Dee said:
> increase in brood, and increased mites from equalization
"Equalization" needs to be explained in terms that will
mesh with what is known about mite biology and reproduction.
Without a careful explanation, it appears to be ad-hoc
speculation in reaction to Ms. Berry's specific comments.
It was, in essence, an accusation that U. Georgia lacked
the basic in-house beekeeping skills required to identify
one or more robbing hives within the test group of hives,
which would be complete nonsense.
Further, while drifting and robbing certainly can re-introduce
mites to otherwise "mite-free" hives (Wyatt Mangum did a lot of
tedious mite counting to nail down this hard-won knowledge),
the reintroductions will merely start the formerly mite-free
hive at the start of the (near-exponential) curve of mite
population growth, and the mite population will never catch
up with untreated "control hives" that were claimed to be
the source of the drifting mites. The mite populations are
never going to be anything near "equal".
When Ms. Berry gathered more data, and presented a summary
of her final findings at SNEBA 2007, the previous ad-hoc
speculation was clearly shown to be baseless, as the final
results showed that a statistically significant HIGHER number
of mites per 100 worker brood cells was found in the small
cell hives as compared to the controls. Yet the "critique"

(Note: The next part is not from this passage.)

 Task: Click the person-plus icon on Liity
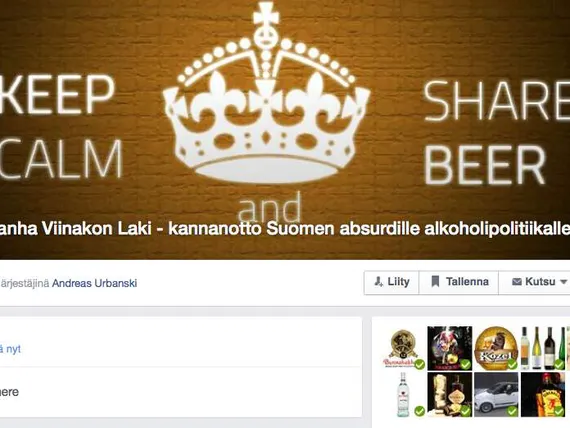(x=379, y=282)
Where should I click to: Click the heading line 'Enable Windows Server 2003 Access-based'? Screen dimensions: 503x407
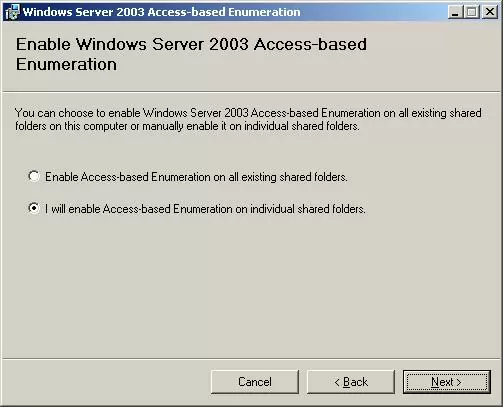pyautogui.click(x=191, y=44)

continues and talk of "mite equalization" goes on. Why?
How could even the ad-hoc speculative mechanism conjured up
result in MORE mites in the small-cell colonies than in
the controls?
Will the results from Amanda Ellis' trial in Florida, with
small cell hives and control hives in different apiaries be
the cause for new excuses that results from different
apiaries cannot be compared? All that goalpost moving
must be tiring.
> due to todays' artificial systems they are raised
> upon (IA and closed population)
Funny, I doubt that I've ever touched one of those
$500-a-pop AI queens, or a daughter, granddaughter,
great-granddaughter, or a great-great-granddaughter.

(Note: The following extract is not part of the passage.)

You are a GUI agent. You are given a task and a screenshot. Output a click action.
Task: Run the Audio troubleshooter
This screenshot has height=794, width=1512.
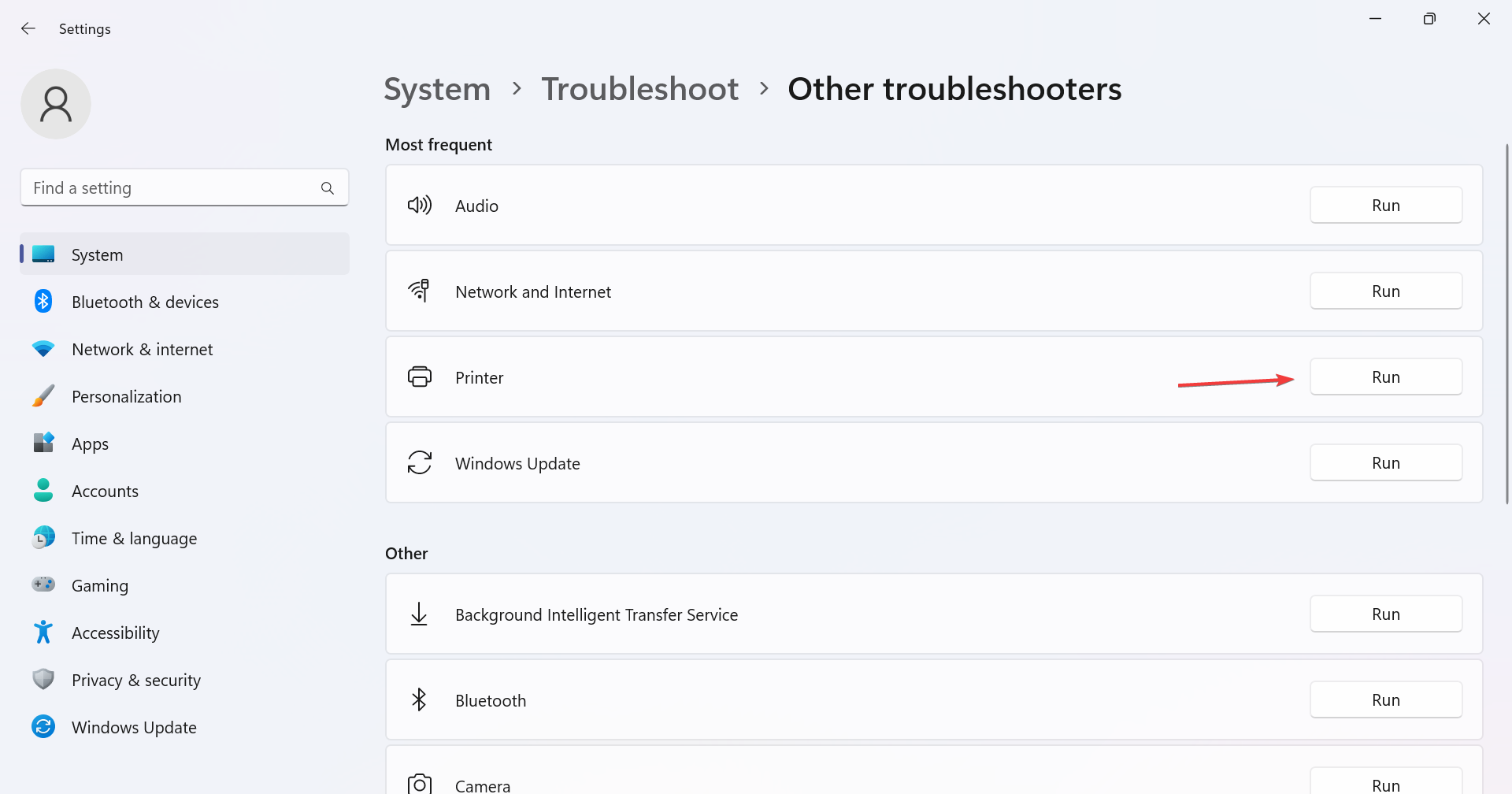[x=1386, y=206]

Same thing for the products of a closed-breeding
population. Unlike dairy farmers, beekeepers have
to put up with a significant amount of potential
"drift" between what the breeder bred, and what is
shipped by the queen producer, even under optimal
conditions.
Now if I am to believe that a queen that open mates
with whatever bees might be kept in the local area is
somehow superior to a queen that open mates with
drones from carefully selected stock, I'm going to
need some sort of explanation of how the local bees
are going to produce "more adaptable" progeny.
Aren't nearly all honey bees adaptable enough to
thrive from the equator to at least 60 degrees away
from the equator already?
> so you learn to let the unadaptable die, period,
> that man has created, instead of what will work
> in Nature.
Again, I fail to see how mating with my neighboring
beekeeper's hives and whatever swarms from his (and
[gasp!] perhaps even MY hives) happen to be in the
local area is going to add any value at all in terms
of "adaptability".
> So, so far with experiment being done by Berry, it
> is like said above, seeing what has been seen in
> past by many others
I find it irritating that a paper that has yet to be
published, with data that has yet to be reviewed by
anyone outside of a very small circle, is being
critiqued by people who have yet to read it and would
not have been asked to participate in peer review.
Those of us who HAVE seen the data and read drafts of
the paper have had no quarrel with the methods or the
findings.
Can't the critiques stop at least until those who wish
to critique at least take the time to read the paper?
Dennis said:
> They will spend hours on the computer criticizing what
> others have done. But they have nothing to offer in its place.
It is not "criticizing" to work at finding the actual truth
behind the extraordinary claims being made about methods
claimed to be key to colony survival. Such work is offering
the only thing of any value at all to beekeepers - hard data,
repeatable test conditions, and statistical certainty.
Making the claim "it works for me" is not any sort of
achievement at all, it is a puzzlement. If someone can't
explain what you did and how it worked, then they are
promoting a very dangerous thing - "faith-based beekeeping".
Those who attempt to turn the "faith-based beekeeping" into
"reality-based beekeeping" is not criticizing anything.
The effort is an attempt to create something of value from
the extraordinary claims, to extract some amount of knowledge
from the confusion and contradictory statements.
There are a lot of new beekeepers ordering starter kits this
spring and hoping to start a new hobby or vocation. The game
plan among all of us who teach and mentor new beekeepers is
to warn these new beekeepers abou "faith-based beekeeping",
and counsel them in reality-based beekeeping, so as to not
end up with dead hives and discouraged novices.